* **Raw records**
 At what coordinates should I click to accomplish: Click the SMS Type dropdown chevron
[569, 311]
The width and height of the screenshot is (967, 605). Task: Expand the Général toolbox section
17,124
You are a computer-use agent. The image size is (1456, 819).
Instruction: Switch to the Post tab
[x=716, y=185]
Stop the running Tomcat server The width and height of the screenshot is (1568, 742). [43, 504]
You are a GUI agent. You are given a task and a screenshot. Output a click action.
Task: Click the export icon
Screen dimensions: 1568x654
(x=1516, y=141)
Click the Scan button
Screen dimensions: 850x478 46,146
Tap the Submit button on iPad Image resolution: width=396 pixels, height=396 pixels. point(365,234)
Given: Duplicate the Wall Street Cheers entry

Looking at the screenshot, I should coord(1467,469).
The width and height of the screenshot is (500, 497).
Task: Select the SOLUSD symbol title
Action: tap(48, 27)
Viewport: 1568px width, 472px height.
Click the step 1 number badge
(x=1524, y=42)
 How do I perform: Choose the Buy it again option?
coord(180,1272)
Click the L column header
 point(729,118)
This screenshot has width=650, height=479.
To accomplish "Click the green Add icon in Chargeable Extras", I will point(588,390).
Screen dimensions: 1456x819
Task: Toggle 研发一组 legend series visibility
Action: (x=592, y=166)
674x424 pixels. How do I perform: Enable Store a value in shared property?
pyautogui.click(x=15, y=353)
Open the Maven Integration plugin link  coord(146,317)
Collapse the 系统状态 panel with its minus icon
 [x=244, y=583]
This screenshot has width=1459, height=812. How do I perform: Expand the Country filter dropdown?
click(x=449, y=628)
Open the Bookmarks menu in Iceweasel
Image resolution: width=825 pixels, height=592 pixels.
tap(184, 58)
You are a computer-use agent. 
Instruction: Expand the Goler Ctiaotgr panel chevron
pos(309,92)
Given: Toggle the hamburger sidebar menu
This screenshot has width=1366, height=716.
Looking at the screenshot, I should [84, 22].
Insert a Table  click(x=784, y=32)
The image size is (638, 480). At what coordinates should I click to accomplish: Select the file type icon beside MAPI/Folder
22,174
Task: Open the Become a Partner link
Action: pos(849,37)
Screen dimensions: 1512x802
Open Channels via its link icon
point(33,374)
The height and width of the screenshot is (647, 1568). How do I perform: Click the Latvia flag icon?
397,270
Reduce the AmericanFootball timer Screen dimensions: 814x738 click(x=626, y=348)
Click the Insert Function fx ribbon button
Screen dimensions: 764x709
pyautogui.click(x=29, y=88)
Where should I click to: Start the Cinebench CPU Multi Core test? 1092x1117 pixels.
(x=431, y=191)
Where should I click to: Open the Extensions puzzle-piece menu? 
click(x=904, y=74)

* **Short exercise**
Reproduce the listing above word for word, from start to end, with no changes.

* **Exercise solution**
 At what coordinates should I click to accomplish: Click the SMS Type dropdown chevron
[569, 311]
The width and height of the screenshot is (967, 605). Task: Expand the Général toolbox section
17,124
You are a computer-use agent. The image size is (1456, 819).
Instruction: Switch to the Post tab
[x=716, y=185]
Stop the running Tomcat server The width and height of the screenshot is (1568, 742). [43, 504]
You are a GUI agent. You are given a task and a screenshot. Output a click action.
Task: Click the export icon
Screen dimensions: 1568x654
(x=1516, y=141)
Click the Scan button
Screen dimensions: 850x478 46,146
Tap the Submit button on iPad Image resolution: width=396 pixels, height=396 pixels. point(365,234)
Given: Duplicate the Wall Street Cheers entry

Looking at the screenshot, I should coord(1467,469).
The width and height of the screenshot is (500, 497).
Task: Select the SOLUSD symbol title
Action: tap(48, 27)
Viewport: 1568px width, 472px height.
Click the step 1 number badge
(x=1524, y=42)
 How do I perform: Choose the Buy it again option?
coord(180,1272)
Click the L column header
 point(729,118)
This screenshot has width=650, height=479.
To accomplish "Click the green Add icon in Chargeable Extras", I will point(588,390).
Screen dimensions: 1456x819
Task: Toggle 研发一组 legend series visibility
Action: (x=592, y=166)
674x424 pixels. How do I perform: Enable Store a value in shared property?
pyautogui.click(x=15, y=353)
Open the Maven Integration plugin link  coord(146,317)
Collapse the 系统状态 panel with its minus icon
 [x=244, y=583]
This screenshot has width=1459, height=812. How do I perform: Expand the Country filter dropdown?
click(x=449, y=628)
Open the Bookmarks menu in Iceweasel
Image resolution: width=825 pixels, height=592 pixels.
tap(184, 58)
You are a computer-use agent. 
Instruction: Expand the Goler Ctiaotgr panel chevron
pos(309,92)
Given: Toggle the hamburger sidebar menu
This screenshot has width=1366, height=716.
Looking at the screenshot, I should [84, 22].
Insert a Table  click(x=784, y=32)
The image size is (638, 480). At what coordinates should I click to accomplish: Select the file type icon beside MAPI/Folder
22,174
Task: Open the Become a Partner link
Action: pos(849,37)
Screen dimensions: 1512x802
Open Channels via its link icon
point(33,374)
The height and width of the screenshot is (647, 1568). How do I perform: Click the Latvia flag icon?
397,270
Reduce the AmericanFootball timer Screen dimensions: 814x738 click(x=626, y=348)
Click the Insert Function fx ribbon button
Screen dimensions: 764x709
pyautogui.click(x=29, y=88)
Where should I click to: Start the Cinebench CPU Multi Core test? 1092x1117 pixels.
(x=431, y=191)
Where should I click to: Open the Extensions puzzle-piece menu? 
click(x=904, y=74)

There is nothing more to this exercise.